Three hundred thousand years is the age of the youngest island of the archipelago of the Azores. It is the second largest island of the archipelago, situated in the North Atlantic. Pico is its name, but it is also known as mountain- island. It has an area of 445 square kilometers and a population of 14114 inhabitants (according to 2011 data) and measures 42 km long and 20 km wide. It is located about 8,3 km from the island of Faial and approximately 20 km from the island of São Jorge. Its impressive mountain, the third largest volcano in the Atlantic, in the western zone of the island, has 2351 meters of altitude. This mountain, which in winter is covered with snow, gives a unique beauty to the island, and is its main ex-libris. But many other volcanic cones scattered around the island, determine its current appearance. On this island, there were numerous volcanic eruptions. Since the beginning of the settlement, four eruptions occurred: Prainha (1562), Santa Luzia and São João (1718) and Silveira (1720). Volcanoes spewed fiery tears, magma from the earth's bowels, and this lava ran down the slopes, cooled, solidified and remains a witness to a simultaneously destructive and creative phenomenon.

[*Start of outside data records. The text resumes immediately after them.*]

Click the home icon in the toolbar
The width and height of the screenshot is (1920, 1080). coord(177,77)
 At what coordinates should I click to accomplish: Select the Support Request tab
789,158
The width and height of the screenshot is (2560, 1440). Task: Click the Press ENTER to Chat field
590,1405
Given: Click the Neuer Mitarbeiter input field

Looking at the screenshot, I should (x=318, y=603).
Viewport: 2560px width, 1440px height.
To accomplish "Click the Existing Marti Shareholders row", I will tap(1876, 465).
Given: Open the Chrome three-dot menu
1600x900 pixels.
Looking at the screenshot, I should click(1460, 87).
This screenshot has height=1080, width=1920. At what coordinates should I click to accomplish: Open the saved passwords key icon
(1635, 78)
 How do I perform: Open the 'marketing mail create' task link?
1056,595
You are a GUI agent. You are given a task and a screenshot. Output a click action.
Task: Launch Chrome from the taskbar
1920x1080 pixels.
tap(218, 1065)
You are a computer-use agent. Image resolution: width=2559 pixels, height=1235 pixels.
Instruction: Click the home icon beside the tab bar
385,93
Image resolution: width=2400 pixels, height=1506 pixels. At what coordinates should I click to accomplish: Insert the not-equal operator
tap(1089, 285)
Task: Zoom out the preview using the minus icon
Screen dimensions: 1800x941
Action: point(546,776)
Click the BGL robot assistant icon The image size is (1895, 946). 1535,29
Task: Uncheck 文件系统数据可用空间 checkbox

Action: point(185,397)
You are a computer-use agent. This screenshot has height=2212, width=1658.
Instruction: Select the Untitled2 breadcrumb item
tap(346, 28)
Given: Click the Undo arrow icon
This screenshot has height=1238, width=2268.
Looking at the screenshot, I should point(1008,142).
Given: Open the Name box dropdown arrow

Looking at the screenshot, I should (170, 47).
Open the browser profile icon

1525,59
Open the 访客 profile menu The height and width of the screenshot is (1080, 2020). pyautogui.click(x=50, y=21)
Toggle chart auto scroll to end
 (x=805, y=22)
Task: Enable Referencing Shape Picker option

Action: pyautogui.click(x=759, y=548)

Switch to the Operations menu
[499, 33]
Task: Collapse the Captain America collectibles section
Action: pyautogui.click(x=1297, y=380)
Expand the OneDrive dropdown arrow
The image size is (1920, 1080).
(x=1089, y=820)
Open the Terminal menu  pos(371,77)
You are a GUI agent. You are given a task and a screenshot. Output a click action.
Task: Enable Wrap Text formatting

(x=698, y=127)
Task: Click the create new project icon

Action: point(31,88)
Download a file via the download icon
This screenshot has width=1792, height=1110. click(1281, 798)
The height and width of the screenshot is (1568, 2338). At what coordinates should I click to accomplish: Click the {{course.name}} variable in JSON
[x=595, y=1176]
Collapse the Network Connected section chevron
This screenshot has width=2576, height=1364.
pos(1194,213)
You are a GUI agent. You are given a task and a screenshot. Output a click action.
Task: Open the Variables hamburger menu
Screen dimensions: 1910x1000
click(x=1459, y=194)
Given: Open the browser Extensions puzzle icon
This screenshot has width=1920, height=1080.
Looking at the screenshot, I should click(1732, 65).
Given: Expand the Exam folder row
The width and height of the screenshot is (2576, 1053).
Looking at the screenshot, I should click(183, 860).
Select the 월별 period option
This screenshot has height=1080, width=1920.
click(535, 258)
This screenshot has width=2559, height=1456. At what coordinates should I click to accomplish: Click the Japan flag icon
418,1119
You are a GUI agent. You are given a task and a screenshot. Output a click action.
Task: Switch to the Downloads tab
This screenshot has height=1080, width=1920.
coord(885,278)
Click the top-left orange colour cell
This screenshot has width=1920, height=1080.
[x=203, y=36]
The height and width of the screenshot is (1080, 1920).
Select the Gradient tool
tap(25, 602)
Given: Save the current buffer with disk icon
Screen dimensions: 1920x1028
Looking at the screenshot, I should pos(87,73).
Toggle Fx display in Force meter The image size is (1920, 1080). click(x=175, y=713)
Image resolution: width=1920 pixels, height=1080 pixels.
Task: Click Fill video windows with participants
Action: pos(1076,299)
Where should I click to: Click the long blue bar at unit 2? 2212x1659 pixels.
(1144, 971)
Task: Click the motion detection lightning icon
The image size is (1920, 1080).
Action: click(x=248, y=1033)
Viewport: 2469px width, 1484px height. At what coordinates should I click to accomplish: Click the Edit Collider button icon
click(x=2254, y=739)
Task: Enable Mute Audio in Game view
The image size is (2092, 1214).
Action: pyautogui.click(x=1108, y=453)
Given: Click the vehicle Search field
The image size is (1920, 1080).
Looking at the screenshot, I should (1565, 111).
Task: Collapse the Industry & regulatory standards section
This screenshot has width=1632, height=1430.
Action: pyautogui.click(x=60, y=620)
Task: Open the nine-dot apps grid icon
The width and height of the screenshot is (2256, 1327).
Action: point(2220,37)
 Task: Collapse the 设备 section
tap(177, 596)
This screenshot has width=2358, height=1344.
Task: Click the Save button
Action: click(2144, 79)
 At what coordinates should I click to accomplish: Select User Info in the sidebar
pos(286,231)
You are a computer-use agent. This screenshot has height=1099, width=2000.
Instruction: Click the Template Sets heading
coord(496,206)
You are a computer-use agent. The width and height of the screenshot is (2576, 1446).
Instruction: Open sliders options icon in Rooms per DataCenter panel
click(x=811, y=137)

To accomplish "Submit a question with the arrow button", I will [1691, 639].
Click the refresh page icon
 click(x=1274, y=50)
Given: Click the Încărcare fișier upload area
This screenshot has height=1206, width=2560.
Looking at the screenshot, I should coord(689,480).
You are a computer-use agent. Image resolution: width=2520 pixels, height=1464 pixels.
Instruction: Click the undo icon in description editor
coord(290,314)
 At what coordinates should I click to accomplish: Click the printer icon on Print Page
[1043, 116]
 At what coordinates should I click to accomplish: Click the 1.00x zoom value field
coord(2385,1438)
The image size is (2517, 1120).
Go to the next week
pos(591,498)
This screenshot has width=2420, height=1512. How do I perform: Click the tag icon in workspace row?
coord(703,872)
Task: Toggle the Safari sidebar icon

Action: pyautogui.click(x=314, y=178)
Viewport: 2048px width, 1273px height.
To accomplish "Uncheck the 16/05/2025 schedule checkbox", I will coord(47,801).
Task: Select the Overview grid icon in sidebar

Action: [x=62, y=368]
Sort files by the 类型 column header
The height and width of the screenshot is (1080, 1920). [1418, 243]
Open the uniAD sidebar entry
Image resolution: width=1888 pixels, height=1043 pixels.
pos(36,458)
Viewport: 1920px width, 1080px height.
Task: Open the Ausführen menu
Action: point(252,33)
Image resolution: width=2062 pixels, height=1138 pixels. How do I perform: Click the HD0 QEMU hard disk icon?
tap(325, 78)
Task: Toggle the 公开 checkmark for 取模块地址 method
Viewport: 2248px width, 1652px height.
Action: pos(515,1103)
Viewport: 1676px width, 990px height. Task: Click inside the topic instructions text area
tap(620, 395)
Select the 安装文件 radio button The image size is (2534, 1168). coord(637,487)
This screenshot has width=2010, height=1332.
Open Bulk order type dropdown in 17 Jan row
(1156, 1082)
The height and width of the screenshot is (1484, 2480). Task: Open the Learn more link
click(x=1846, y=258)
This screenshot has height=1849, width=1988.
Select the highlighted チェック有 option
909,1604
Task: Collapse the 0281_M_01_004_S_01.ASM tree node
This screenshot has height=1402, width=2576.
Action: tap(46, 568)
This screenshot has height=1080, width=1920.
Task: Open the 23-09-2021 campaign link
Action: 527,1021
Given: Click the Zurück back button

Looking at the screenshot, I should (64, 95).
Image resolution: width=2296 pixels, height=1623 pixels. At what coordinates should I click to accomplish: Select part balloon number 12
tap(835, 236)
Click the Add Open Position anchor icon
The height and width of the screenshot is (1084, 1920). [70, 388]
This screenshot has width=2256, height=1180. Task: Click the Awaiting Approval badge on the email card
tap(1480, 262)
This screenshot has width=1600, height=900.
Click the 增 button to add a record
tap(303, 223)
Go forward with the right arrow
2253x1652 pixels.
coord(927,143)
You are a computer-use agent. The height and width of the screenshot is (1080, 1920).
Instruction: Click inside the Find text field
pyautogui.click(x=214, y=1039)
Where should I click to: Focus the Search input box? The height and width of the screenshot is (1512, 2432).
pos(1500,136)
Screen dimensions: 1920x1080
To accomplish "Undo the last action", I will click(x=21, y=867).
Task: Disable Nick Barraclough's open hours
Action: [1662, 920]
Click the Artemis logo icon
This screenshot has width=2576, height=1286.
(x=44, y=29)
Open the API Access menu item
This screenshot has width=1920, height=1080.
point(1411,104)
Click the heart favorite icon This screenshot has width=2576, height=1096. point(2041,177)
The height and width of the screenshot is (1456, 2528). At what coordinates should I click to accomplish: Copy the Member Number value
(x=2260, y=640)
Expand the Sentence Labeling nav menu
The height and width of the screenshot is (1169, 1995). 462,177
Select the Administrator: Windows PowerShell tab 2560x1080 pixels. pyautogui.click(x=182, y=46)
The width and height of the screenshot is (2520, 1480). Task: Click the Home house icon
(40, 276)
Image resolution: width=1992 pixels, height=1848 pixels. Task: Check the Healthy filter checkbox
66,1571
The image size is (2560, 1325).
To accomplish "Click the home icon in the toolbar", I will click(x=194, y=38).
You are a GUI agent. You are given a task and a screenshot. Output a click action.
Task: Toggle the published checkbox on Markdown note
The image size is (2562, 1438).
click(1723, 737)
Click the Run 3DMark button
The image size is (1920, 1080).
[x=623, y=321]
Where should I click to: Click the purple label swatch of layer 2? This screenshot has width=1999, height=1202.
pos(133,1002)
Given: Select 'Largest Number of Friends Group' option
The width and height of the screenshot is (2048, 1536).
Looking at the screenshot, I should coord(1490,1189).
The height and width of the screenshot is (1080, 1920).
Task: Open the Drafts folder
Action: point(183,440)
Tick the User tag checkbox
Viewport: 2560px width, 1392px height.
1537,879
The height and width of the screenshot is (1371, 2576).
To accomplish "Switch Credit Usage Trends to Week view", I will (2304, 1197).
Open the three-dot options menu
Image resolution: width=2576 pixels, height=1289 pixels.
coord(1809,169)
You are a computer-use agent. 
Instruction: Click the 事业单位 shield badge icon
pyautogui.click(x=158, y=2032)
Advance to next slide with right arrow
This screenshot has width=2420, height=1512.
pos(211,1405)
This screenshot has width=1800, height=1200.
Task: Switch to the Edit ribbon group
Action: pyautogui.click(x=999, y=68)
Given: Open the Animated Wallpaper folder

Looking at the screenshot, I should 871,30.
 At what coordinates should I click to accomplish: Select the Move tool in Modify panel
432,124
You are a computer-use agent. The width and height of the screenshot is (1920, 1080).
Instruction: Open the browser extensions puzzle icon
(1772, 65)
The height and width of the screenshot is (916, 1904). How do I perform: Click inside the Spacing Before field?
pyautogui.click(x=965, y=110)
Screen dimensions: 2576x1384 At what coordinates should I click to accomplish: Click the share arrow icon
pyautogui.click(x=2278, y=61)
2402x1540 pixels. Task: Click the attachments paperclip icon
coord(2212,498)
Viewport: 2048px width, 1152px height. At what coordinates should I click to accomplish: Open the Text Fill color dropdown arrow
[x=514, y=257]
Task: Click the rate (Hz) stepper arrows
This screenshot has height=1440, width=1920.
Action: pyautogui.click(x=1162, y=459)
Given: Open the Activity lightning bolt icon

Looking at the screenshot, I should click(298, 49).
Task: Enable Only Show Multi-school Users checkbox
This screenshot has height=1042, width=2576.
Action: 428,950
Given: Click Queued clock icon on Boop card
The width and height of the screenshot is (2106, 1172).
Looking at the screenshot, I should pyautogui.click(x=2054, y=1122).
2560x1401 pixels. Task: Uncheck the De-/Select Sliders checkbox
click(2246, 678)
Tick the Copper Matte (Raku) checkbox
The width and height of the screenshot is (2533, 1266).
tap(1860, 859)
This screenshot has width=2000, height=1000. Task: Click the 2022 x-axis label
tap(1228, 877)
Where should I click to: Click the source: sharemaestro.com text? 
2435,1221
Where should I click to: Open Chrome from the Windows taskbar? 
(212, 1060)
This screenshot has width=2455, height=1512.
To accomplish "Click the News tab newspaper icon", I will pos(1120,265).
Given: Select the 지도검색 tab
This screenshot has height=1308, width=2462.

The whole island is made of lava. But there are certain areas by the sea where the rope lava takes unique shapes, simultaneously bizarre, beautiful and sensual. Although many have already been eroded by the action of the sea, one can still find many formations of rare beauty, which take us to the origins of this and other islands. Thus, one can travel through vast lava fields for hours, enjoying their unique shapes, and a unique landscape: on one side the sea, on the other the land. At sea, other islands are always present: Faial and São Jorge. On land, the mountain, always the mountain. In many places, the vegetation springs from the lava: life is unstoppable.

The cultivation of vines has always had great economic significance on this island. The vines, grown along the lava fields, are protected from the harsh winds of the sea by stone walls formed by lava from volcanoes. It is said that if these stones were removed from the walls and aligned, they would go around the world one and a half times. Since 2004, the landscape of Pico Island Vineyard Culture is listed as a UNESCO World Heritage Site. "The extraordinary beautiful human-made landscape of small, stone walled fields is a testimony to generations of small-scale farmers who, in a hostile environment, created a sustainable living and much-valued wine."[1]